Ghibli’den birkaç tane tedirgin edici sahnesi olsa da bol kedili, yaratıcı bir fantastik macera.
Lise öğrencisi Haru derslerine yetişme telaşı ve yeni başlayan flört heyecanlarıyla başetmeye çalışırken kendisini bambaşka sorunların içinde bulacaktır. Arkadaşıyla birlikte okuldan evine doğru yürürken bir kedinin hayatını kurtarır. Sonra inanılmaz bir şey olur ve kedi iki ayağının üzerine kalkarak Haru’ya teşekkür eder, minnettarlığını ona yakında göstereceğini söyler.
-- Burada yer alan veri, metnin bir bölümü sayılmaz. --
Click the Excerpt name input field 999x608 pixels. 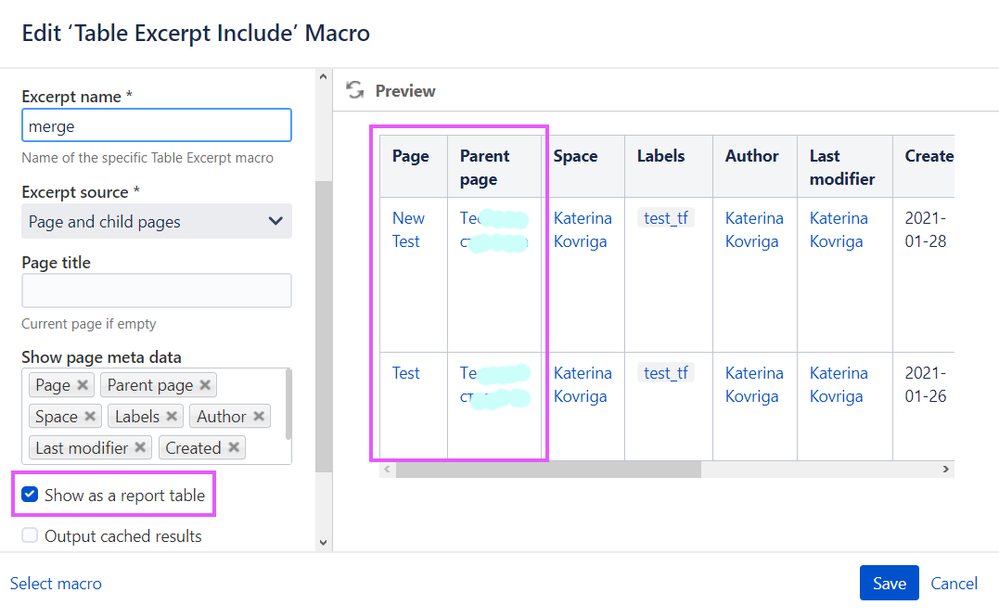(156, 126)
Kurtardığı kedi Kediler Krallığı’nın prensi Lune’dir ve onun kral babası ihtişamlı bir şekilde Haru’yu mahallesinde ziyaret eder. Müteşekkirliğini ona kedilerin hoşuna giden şeylerle ödemeye çalışır en başta, ama insanların zevklerinin kedilerden çok farklı olduğunu anlayınca başka bir yol bulur. Haru’yu oğluna eş olarak alıp onu prenses yapacaktır! Haru’nun aklı karışır, bir an prenses olmanın cazibesine kapılsa da bu teklifi kabul ettiğinde yavaş yavaş kediye dönüşeceğini pek düşünmemiştir.
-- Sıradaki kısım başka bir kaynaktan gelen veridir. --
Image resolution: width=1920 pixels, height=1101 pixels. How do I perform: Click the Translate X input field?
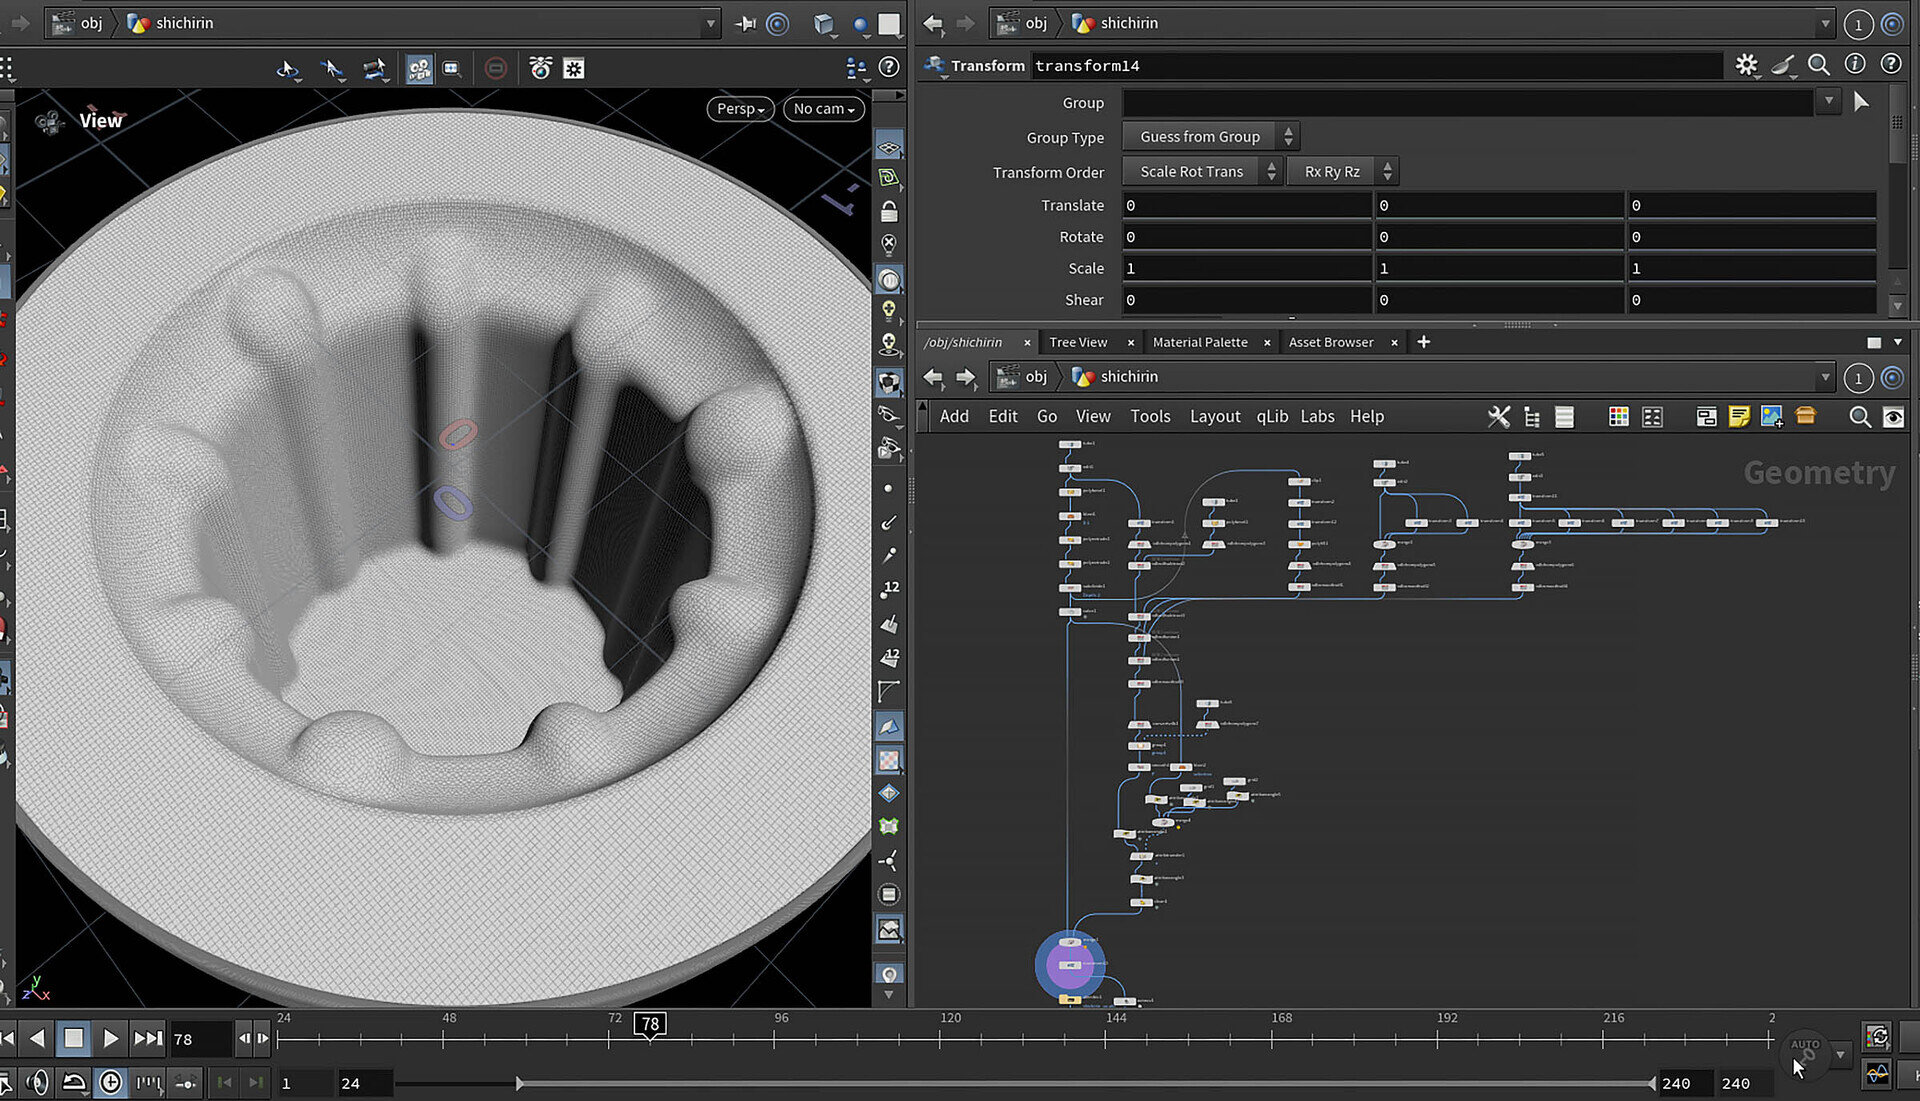[1245, 205]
Neyse ki gizemli bir sesin yönlendirmesi sayesinde şişman, tatlı düşkünü Muta, kibar ve cesur bir kedi olan Baron Humbert von Jikkingen ve karga Toto’yla tanışır. Bu üçlü, Haru evlendirilmek üzere Kediler Krallığı’na kaçırıldığında hemen harekete geçer.